— START —
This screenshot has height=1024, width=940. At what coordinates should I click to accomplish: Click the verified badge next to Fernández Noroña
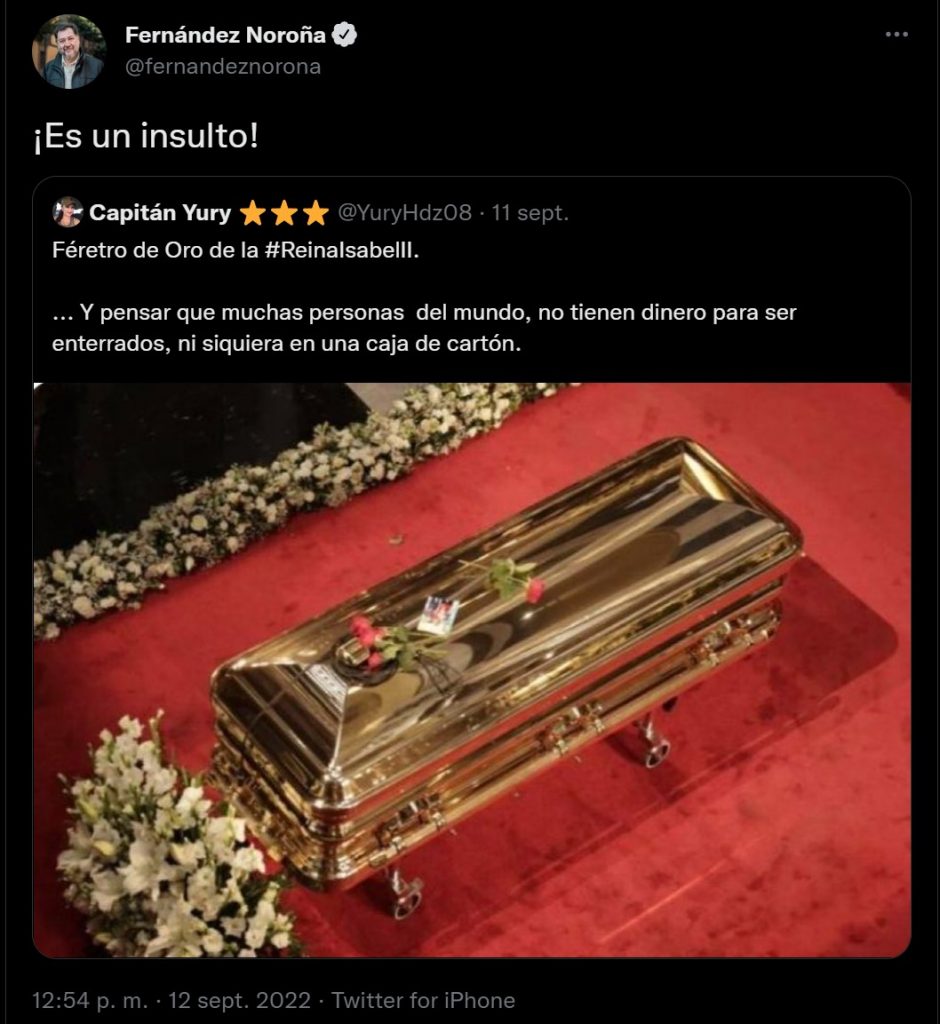tap(344, 35)
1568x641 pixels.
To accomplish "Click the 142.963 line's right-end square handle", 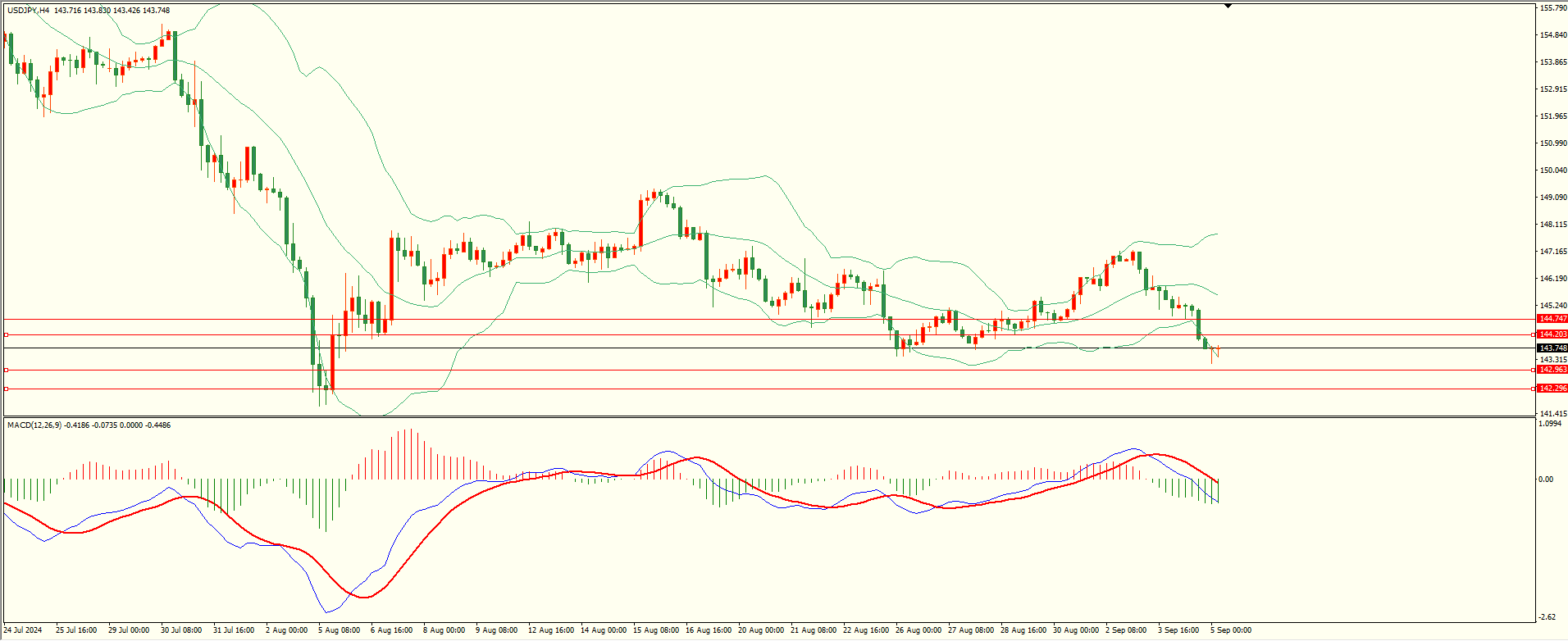I will [1534, 370].
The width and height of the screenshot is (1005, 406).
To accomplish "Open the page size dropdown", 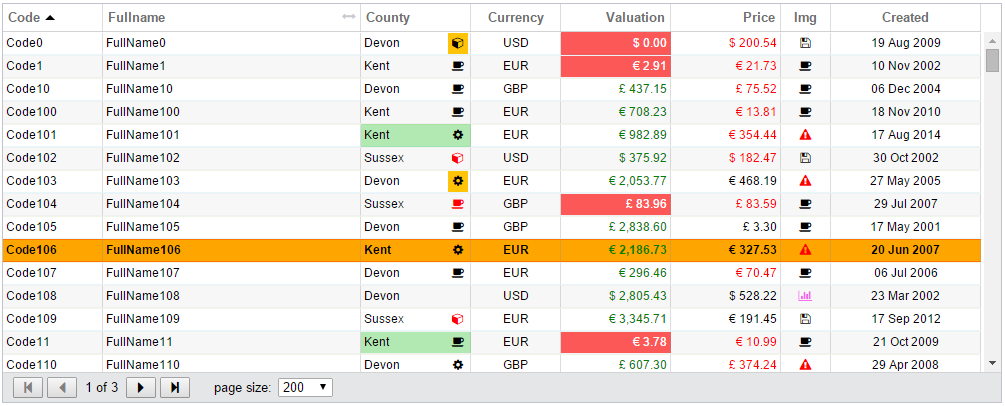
— END —
### WHAT TO WORK ON
Quote the records word for word, starting at the line that contains "The width and" and ending with the last line of the records. Leave out the pictures.

### FINISHED ANSWER
The width and height of the screenshot is (1005, 406).
To accomplish "Open the page size dropdown", 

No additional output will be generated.